Jane was born to the name Nora and grew up in Boston’s Female Asylum, where unwanted female children were often abandoned. Nora and her sister, Delia, were raised in the BFA with over a hundred other children. Nora was fostered as an indentured servant to widow, Ann Toppan, who changed Nora’s name to Jane. Her sister, Delia, was not as lucky and was sent to the streets for prostitution when she was of age.

Jane was freed of her duties when she was eighteen and given $50. She chose to work for the family as a servant until Ann passed and Ann’s daughter married and left home. Jane then attended Cambridge Hospital in Boston to train to be a nurse.

Toppan worked as a student nurse and got along well with her patients; she even falsified their medical records to keep them in the hospital for longer stays to get to know them. She had strong feelings toward elderly patients, feeling they were useless and not worth keeping alive. She killed at least a dozen people while working as a student nurse – she dosed her elderly patients with opium to see how they would react to the drug, upping the dose to watch them suffer and ultimately die. She began poisoning with other drugs, on occasion she would stage a sickness with poison and nurse them back to a “miraculous recovery.”

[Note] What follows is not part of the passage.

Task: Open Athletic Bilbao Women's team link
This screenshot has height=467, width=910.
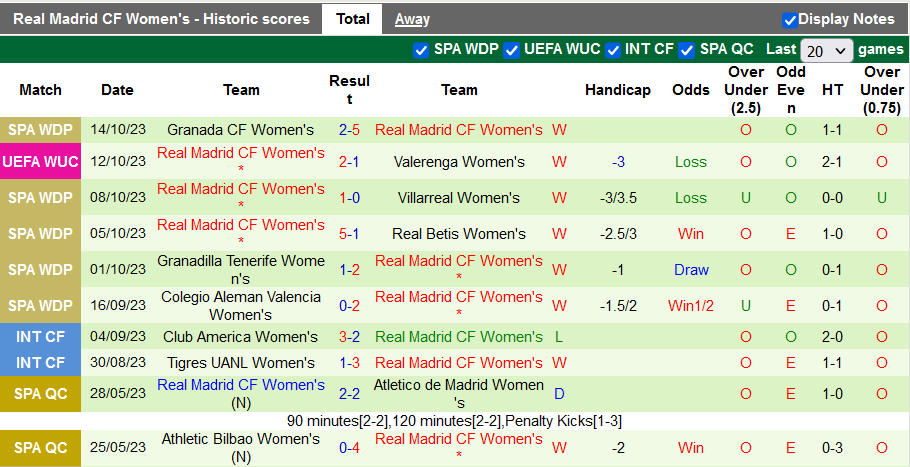Action: (x=240, y=439)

She worked as a private nurse for families around Boston for years without detection; killing older family members and stealing their belongings. She even killed her landlords, fellow doctors and nurses, and friends as she got bored of their company. She wasn’t caught until she used a metallic-based poison on a victim, which finally sparked an investigation.

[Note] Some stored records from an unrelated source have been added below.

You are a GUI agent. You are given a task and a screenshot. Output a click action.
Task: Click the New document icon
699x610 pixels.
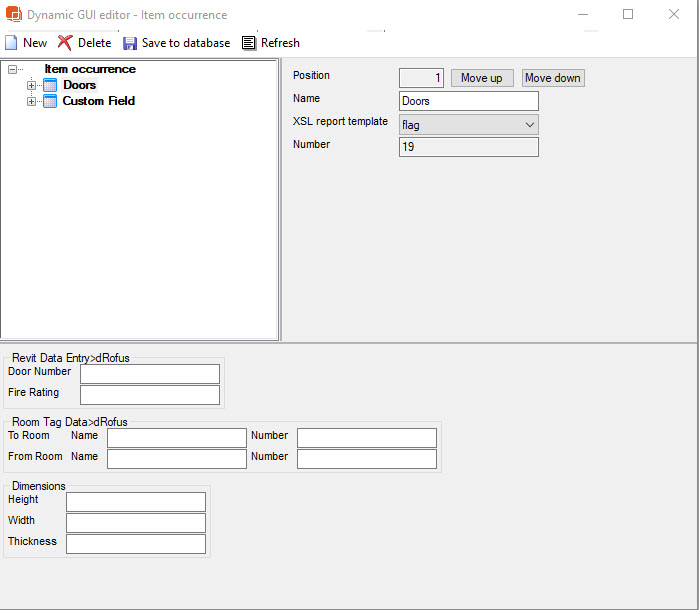11,43
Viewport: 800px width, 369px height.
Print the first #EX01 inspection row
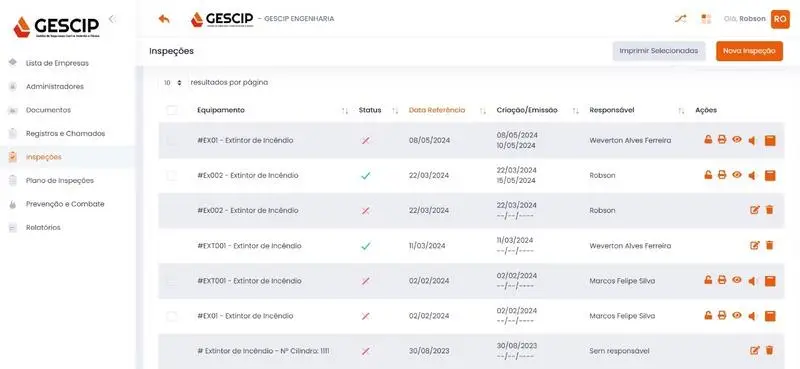pyautogui.click(x=721, y=140)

In court in 1902, Toppan was found not guilty. She then told her attorney that she killed more than one hundred people and sometimes got into bed with her victims as they convulsed from the poison. She was immediately scheduled for another trial and sentenced to life in an asylum.

When she initially came to the asylum she refused to eat, afraid that her food may be poisoned – which the newspapers gloated as an ironic revenge. She stayed in the asylum until she died in 1938 at the age of eighty-one. There was a media resurgence of the story after her death, claiming her to be America’s first serial killer.

There is a book about Jane Toppan and her murders, titled Fatal: The Poisonous Life of a Female Serial Killer by Harold Schechter.